VOULIAGMENI, Greece - As the Swiss coaches exploded into celebration behind her, American cyclist Christine Thorburn flashed a half-hearted smile.She knew.
The Olympic bronze medal in the women's cycling time trial had been lifted from her neck on Wednesday - by the last rider on the course.
Defending champion Leontien Zijlaard-van Moorsel of the Netherlands won in 31 minutes, 11.53 seconds at the Vouliagmeni Olympic Center. American Dede Demet-Barry grabbed silver and Switzerland's Karin Thuerig edged Thorburn for third by 19.93 seconds.
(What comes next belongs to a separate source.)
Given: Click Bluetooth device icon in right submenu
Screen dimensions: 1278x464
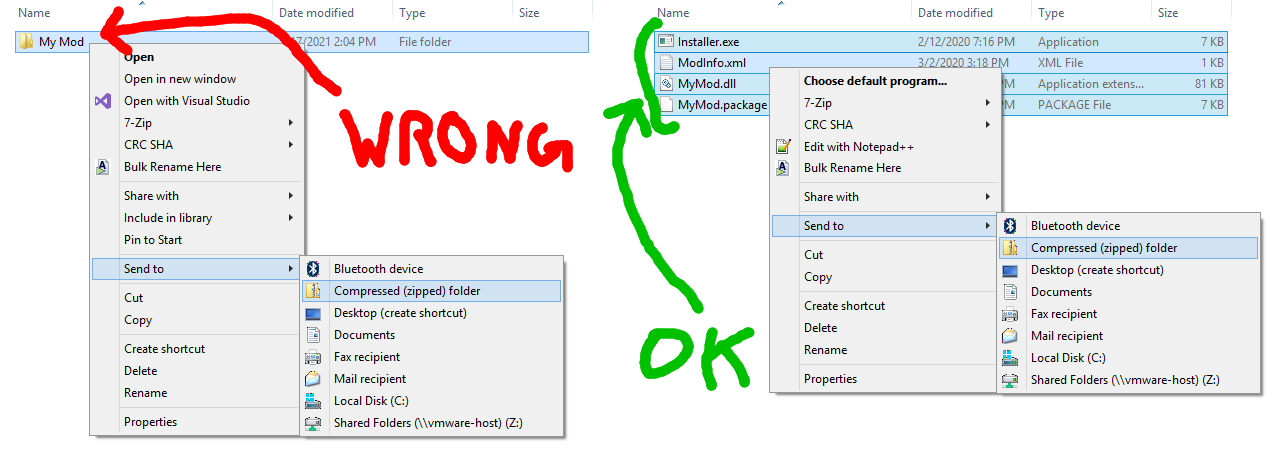Looking at the screenshot, I should click(x=1010, y=226).
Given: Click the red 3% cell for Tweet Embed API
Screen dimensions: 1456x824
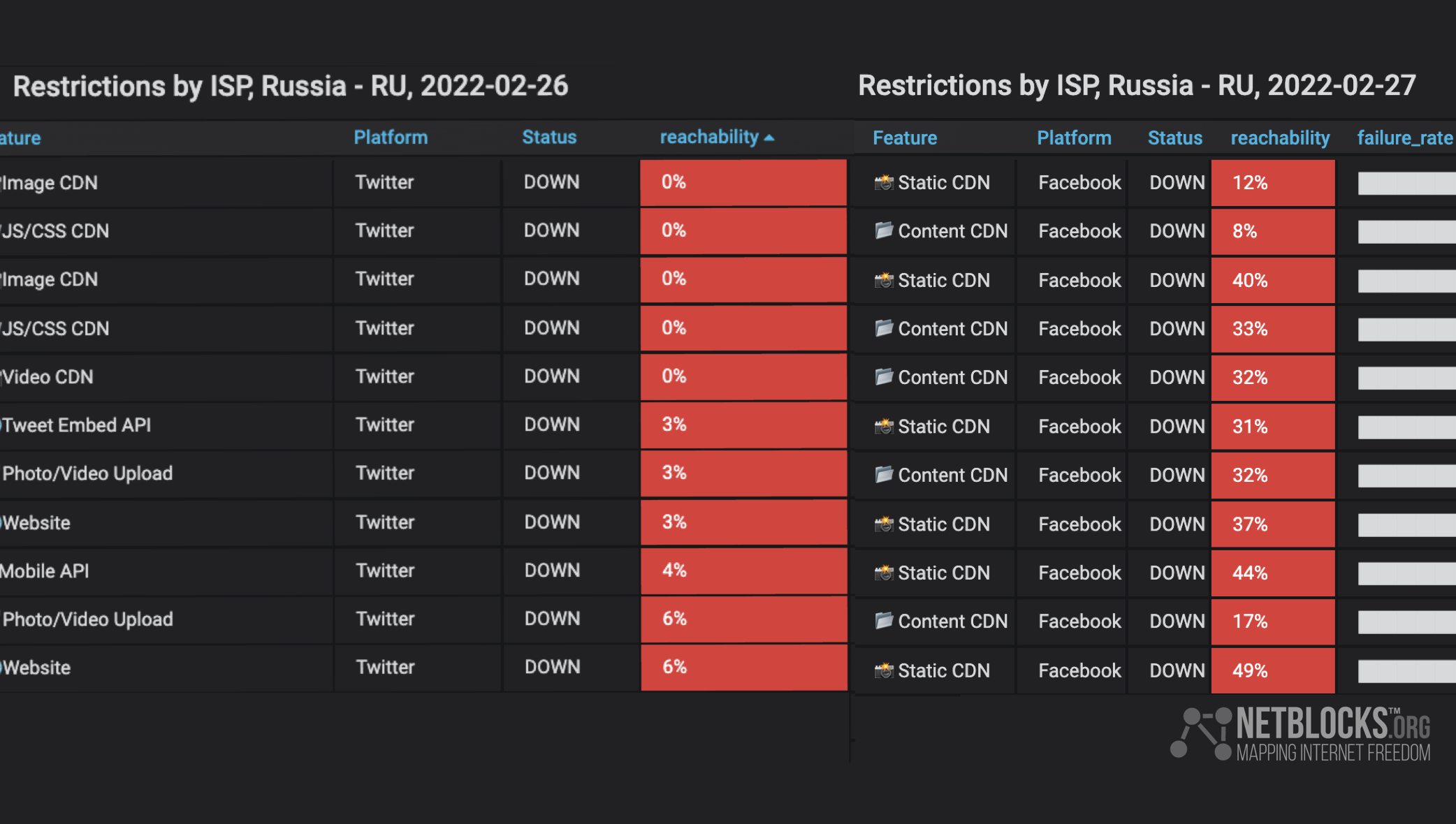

``It was a day of mixed emotions for me,'' said Thorburn, who grew up in Davenport, Iowa. ``I'm happy for Dede, but it's always hard to be fourth. It's almost better to be further out.''
The fractured-but-mending U.S. women's team entered the road race last weekend amid controversy after Boise, Idaho, rider Kristin Armstrong was excluded from the two-person time trial team in favor of Thorburn.
Armstrong planned to appeal to an arbitrator but dropped the protest before the road race.
``To be honest, that was really, really a stressful time for everybody,'' U.S. coach Jim Miller said. ``It wasn't easy.''
Miller moved the team to Vouliagmeni two days before the time trial to get away from the hustle and bustle of the Olympic Village. Armstrong attended the race on Wednesday.
The team regained some harmony after working well together in Sunday's road race, Miller said, with all finishing in the top 16.
``That went a long way for repairing some relationships,'' he said.
Thorburn and Armstrong were caught in the middle of USA Cycling's decision on how to fill the final spot.
Miller said Thorburn, a California doctor and Grinnell College graduate, maintained her focus.
``Fourth place at the Olympics isn't easy,'' Miller said. ``You have to be pretty focused and squared away to ride to fourth place.''
Thorburn moved up four spots after being in eighth at the halfway point of the event, which puts individual riders on the course at intervals for a race against the clock.
``Time-trialing is a fine line between going your hardest and being over-cooked,'' Thorburn said.
Van Moorsel was uncertain about whether she would race after a serious wreck during the road race. But the Dutch rider was able to compete and pushed Thorburn out of the medal picture.
Finding peace in a near-medal performance will be tough for Thorburn, Miller said.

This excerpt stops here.